En la sala se hizo el silencio. Era una pregunta que cada uno de los ya se había planteado muchas veces. Ahora se había formulado en voz alta, y la pausa significaba que ninguno de ellos había encontrado una respuesta.

—Sobre este punto, como cada uno de nosotros, solo puedo formular hipótesis, y de momento todas serían igualmente válidas...

—¿Podría tratarse de un hombre de apariencia horrible, que se venga de ello con sus víctimas? —preguntó Morelli.

—Sí, es posible. Pero tenga usted presente que un aspecto físico repugnante, o monstruoso, es de por sí bastante llamativo. Una apariencia física repulsiva es lo que más despierta la fantasía de la gente, según la ecuación «feo igual a malo». Si anduviera circulando por la zona una especie de Frankenstein, sin duda alguien ya nos lo habría señalado. Alguien así no pasa inadvertido.

—De todos modos, creo que es una posibilidad que no podemos descartar a priori —intervino Durand con su voz de bajo.

—Desde luego que no. Como ninguna de las otras, desgraciadamente.

—Gracias, doctor Cluny.

Roncaille puso momentáneamente punto final a aquel aspecto del análisis y se dirigió al inspector Gottet, que hasta entonces había escuchado en silencio.

—Su turno, inspector.

Gottet tomó la palabra; sus ojos brillaban con el fulgor de la eficiencia.

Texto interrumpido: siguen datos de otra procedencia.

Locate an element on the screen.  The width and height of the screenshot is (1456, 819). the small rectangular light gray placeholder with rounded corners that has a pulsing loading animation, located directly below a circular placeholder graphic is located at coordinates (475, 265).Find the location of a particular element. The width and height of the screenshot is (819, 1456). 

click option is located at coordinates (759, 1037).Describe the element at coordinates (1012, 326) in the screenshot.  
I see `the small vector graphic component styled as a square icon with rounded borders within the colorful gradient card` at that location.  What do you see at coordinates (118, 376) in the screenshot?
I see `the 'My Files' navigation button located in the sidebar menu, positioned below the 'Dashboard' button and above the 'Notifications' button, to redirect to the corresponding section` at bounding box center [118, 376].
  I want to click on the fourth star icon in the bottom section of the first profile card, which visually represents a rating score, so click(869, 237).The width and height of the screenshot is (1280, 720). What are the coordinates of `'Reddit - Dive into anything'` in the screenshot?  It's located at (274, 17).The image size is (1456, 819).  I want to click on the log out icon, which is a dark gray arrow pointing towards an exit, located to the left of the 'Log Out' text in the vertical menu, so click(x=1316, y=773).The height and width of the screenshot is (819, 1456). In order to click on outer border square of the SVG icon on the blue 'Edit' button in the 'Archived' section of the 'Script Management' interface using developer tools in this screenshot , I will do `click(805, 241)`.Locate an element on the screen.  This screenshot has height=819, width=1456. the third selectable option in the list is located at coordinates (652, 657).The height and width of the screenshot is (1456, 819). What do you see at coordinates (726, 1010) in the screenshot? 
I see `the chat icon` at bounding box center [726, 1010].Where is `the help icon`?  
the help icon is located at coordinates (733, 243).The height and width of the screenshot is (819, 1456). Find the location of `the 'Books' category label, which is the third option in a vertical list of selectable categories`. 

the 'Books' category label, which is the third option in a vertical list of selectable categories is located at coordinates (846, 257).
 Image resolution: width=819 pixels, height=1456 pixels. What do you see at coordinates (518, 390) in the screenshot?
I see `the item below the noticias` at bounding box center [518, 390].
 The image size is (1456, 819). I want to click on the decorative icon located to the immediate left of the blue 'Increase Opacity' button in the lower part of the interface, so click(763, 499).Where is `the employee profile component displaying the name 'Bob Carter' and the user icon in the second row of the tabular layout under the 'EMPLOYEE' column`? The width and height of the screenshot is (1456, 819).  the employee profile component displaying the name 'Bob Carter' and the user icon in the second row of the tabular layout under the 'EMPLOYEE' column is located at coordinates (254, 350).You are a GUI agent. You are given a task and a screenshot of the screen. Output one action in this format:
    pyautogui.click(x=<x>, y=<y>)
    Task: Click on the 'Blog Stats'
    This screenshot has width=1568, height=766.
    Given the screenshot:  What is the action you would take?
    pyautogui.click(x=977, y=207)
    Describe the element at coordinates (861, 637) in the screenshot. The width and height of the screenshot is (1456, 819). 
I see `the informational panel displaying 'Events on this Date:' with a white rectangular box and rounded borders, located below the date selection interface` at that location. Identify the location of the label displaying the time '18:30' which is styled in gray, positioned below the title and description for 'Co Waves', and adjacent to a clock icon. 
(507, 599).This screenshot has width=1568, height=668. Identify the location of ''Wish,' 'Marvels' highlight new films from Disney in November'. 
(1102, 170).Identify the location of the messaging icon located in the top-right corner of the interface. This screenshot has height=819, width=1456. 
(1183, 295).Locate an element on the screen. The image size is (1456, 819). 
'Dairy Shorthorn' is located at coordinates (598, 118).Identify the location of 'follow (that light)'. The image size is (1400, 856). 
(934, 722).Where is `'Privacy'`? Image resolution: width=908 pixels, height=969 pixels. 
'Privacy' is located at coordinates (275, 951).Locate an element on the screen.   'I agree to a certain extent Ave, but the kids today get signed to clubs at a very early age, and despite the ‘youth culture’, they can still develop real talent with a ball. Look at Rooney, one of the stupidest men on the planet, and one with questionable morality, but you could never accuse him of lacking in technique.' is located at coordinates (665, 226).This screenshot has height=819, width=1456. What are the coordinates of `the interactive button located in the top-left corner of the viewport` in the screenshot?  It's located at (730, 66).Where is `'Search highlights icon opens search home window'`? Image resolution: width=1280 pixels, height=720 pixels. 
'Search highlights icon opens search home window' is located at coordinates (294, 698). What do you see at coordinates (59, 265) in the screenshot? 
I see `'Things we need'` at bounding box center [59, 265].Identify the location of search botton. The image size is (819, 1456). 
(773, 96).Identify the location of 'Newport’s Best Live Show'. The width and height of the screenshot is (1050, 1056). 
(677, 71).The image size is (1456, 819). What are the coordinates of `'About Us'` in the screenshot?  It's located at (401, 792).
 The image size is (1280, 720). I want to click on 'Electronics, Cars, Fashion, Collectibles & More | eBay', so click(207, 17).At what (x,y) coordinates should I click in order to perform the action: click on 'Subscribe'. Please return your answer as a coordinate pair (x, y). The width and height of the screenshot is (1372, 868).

—Hemos evaluado todas las razones posibles por las que las llamadas telefónicas del «sudes» no han podido interceptarse.

Gottet miró a Frank; este sintió el impulso de sonreír y se contuvo a duras penas. Gottet era un verdadero fanático. La definición de «sudes» era una contracción de los términos «sujeto desconocido», que solía usarse durante las investigaciones en Estados Unidos pero que allí nadie solía utilizar.

—Desde hace un tiempo disponemos de un nuevo sistema de detección de llamadas de telefonía móvil, el DCS 1000, apodado el «Carnívoro». Si la llamada llega por esa vía, no hay problema...

Frank había oído hablar de ese aparato en Washington, cuando todavía se hallaba en estado experimental. No sabía que ya se estuviera empleando. Pero había muchas cosas de las que no estaba al corriente. Gottet reanudó su exposición.

—En lo que atañe a la telefonía fija, podemos entrar directamente en el ordenador de la radio, el que dirige la centralita, y controlar todas las entradas con una búsqueda de señal exterior, ya provengan de la compañía telefónica o de otras fuentes, en particular de internet...

Hizo una pausa de efecto, aunque sin obtener los resultados magnéticos de Cluny.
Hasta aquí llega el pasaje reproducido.